Having concluded that histamine dihydrochloride with interleukin‑2 could not be recommended for routine use in the NHS, the committee then considered if it could be recommended for use during a managed access period for treating AML. The company did not make a proposal for managed access to be considered. The committee considered whether a recommendation with managed access could be made. The committee noted that:

• there was a high level of uncertainty in the evidence and in the modelling that was unlikely to be resolvable through a period of managed access

• it had not been able to choose a preferred ICER so it was unclear whether there was plausible potential to satisfy the criteria for routine use

• the trial was over 20 years old and there were no ongoing trials that could provide evidence during a period of managed access

• real world data was unlikely to be able to provide useful data on the comparative benefits of histamine dihydrochloride with interleukin‑2 in the relevant population.

A stakeholder highlighted that AML is more common in men and older adults. Age and sex are protected characteristics under the Equality Act 2010. The committee noted that the marketing authorisation for histamine dihydrochloride with interleukin‑2 stated that the efficacy had not been demonstrated in people over 60 years and that it could not evaluate histamine dihydrochloride with interleukin‑2 outside of its marketing authorisation. A stakeholder highlighted that people from ethnic minorities are under-represented on donor registries so are less likely to receive an allogeneic stem cell transplant. Race is a protected characteristic under the Equality Act 2010. The committee understood that an alternative treatment to stem cell transplant could be particularly beneficial for people from ethnic minorities because of reduced donor availability for these groups. But it agreed that the uncertainties in the evidence would need to be addressed before it could recommend histamine dihydrochloride with interleukin‑2 for people with AML. A stakeholder also highlighted that histamine dihydrochloride with interleukin‑2 may be more difficult for disabled people to self-administer. Disability is a protected characteristic under the Equality Act 2010. The committee agreed that a positive recommendation for histamine dihydrochloride with interleukin‑2 could therefore exacerbate access issues for disabled people.

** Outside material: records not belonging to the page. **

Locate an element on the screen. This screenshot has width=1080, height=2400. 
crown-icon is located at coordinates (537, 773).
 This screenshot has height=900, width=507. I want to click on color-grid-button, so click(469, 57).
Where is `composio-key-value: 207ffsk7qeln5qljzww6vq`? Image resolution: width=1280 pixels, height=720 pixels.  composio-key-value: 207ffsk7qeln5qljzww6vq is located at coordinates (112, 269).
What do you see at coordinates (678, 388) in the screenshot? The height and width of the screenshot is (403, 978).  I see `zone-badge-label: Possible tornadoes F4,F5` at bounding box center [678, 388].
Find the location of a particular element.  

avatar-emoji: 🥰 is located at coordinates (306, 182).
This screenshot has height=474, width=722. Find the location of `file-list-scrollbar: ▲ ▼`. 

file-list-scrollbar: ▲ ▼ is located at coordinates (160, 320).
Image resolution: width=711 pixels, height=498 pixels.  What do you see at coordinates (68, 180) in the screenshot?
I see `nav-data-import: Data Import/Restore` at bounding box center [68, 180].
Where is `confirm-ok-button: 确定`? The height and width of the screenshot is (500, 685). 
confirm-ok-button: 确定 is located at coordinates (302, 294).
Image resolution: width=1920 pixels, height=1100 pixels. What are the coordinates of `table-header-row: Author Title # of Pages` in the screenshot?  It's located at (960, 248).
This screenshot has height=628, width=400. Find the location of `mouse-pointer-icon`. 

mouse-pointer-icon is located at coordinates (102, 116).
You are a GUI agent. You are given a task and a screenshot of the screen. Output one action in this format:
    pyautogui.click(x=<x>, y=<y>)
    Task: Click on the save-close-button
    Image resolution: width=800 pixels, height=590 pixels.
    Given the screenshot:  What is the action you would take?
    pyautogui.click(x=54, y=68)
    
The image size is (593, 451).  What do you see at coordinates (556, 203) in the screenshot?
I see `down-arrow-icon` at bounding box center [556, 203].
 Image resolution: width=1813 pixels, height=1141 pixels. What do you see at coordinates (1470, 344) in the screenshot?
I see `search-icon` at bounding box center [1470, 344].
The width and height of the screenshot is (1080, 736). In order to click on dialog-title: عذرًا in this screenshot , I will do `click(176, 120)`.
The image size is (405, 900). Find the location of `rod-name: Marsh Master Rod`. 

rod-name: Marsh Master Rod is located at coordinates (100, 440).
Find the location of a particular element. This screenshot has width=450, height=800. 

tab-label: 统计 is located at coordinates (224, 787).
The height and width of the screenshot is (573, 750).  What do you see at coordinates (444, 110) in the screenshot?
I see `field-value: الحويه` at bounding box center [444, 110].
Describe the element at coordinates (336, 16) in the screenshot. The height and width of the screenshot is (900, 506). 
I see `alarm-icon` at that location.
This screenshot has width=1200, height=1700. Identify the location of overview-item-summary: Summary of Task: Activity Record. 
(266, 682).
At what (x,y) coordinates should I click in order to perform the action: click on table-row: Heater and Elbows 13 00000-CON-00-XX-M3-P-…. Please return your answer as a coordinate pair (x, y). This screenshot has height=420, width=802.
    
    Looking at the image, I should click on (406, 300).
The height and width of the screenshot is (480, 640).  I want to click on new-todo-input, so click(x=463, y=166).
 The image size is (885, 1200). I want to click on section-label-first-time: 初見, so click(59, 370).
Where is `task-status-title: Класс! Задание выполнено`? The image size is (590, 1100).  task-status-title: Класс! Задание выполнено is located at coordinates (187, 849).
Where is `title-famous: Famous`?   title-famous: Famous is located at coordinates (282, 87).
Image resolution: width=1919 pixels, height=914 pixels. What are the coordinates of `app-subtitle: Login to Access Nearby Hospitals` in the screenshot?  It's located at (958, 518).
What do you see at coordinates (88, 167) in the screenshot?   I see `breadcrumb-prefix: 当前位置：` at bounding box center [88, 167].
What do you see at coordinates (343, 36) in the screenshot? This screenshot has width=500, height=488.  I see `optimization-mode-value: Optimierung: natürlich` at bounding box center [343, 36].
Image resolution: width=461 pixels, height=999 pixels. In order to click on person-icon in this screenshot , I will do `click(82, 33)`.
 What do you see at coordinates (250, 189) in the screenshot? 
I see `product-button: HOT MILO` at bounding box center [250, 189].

The committee considered whether there were any uncaptured benefits of histamine dihydrochloride with interleukin‑2. The company stated that there could be quality-of-life benefits for carers of people with AML, because carers may experience a substantial burden and psychological morbidity over the course of treatment. The committee noted that carer quality of life had not been included in the economic model. The committee concluded that it was plausible there was a quality-of-life impact for carers of people with AML. But it was not presented with enough evidence for this to be taken into account in its decision making.

The committee could not choose a preferred ICER because of the substantial uncertainty in the evidence. So, it concluded that it could not recommend histamine dihydrochloride with interleukin‑2 for maintenance treatment of AML.